You can continue the conversation there. Go to discussion →

New issue

Have a question about this project? Sign up for a free GitHub account to open an issue and contact its maintainers and the community.

By clicking “Sign up for GitHub”, you agree to our terms of service and privacy statement. We’ll occasionally send you account related emails.

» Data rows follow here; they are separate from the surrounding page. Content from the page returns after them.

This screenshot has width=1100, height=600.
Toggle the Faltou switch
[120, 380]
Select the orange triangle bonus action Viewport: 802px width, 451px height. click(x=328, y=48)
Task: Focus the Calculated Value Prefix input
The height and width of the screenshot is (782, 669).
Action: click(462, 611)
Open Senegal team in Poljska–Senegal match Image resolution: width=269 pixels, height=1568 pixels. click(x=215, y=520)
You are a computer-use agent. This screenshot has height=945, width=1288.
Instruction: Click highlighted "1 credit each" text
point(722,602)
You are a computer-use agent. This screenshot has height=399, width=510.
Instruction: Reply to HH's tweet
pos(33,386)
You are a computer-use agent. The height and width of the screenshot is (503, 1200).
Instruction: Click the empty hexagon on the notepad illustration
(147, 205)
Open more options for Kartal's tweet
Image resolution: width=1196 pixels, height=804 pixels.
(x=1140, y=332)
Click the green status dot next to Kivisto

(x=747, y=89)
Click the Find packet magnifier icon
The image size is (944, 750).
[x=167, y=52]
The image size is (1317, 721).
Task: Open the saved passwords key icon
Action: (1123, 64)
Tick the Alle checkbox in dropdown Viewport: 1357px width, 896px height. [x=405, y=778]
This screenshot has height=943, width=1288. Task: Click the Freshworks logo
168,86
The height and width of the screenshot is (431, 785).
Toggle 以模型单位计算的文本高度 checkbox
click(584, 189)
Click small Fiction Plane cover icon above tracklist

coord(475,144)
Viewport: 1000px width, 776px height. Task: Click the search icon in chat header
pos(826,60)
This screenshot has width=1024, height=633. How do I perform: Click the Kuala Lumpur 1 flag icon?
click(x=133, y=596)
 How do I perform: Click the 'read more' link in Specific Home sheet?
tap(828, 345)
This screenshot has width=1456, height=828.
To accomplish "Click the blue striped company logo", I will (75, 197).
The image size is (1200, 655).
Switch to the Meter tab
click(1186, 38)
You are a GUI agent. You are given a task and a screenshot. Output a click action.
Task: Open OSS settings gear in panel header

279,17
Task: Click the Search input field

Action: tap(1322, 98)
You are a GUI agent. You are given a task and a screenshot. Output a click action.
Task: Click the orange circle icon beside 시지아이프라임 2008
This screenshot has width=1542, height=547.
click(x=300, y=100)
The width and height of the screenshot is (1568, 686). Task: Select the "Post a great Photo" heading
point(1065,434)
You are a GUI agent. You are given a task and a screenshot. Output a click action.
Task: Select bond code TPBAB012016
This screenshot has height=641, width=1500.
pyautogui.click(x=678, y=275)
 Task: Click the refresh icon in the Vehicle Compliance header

Already on GitHub? Sign in to your account

k3s cluster is not able to start after etcd db size reached 2.2GB #7293

Closed
batulziiy opened this issue Apr 17, 2023 · 1 comment
Closed

k3s cluster is not able to start after etcd db size reached 2.2GB #7293

batulziiy opened this issue Apr 17, 2023 · 1 comment

Comments

@batulziiy
Copy link

Environmental Info:
K3s Version:
v1.25.4+k3s1

Node(s) CPU architecture, OS, and Version:
Linux aokn-nlam-003 5.15.0-5.76.5.1.el9uek.x86_64 #2 SMP Fri Dec 9 18:37:36 PST 2022 x86_64 x86_64 x86_64 GNU/Linux

Cluster Configuration:
Cluster consists of 5 master nodes.

Describe the bug:
2 days ago, I found that the k3s service on all nodes was in "activating" status. Quickly checked log file with "journalctl -u k3s" command and it was clear that etcd db size was exceeded over the default size.
image
I tried to increase the db size by adding '--etcd-arg=quota-backend-bytes=6442450944' to /etc/systemd/system/k3s.service file. I believe etcd started with a new settings, but still k3s service fails to start.

Steps To Reproduce:

  1. Deploy k3s cluster with at least 3 nodes to run etcd
  2. Fill etcd db with 2GB size
  3. k3s service will fail to start
  4. Add extraArg --etcd-arg=quota-backend-bytes=6442450944 in /etc/systemd/system/k3s.service
  5. systemctl restart k3s
  • Installed K3s:

Expected behavior:
I expect k3s to run after set a new value of quota-backend-bytes.

Actual behavior:
Journalctl log says there is no space in etcd and k3s service is not able to start.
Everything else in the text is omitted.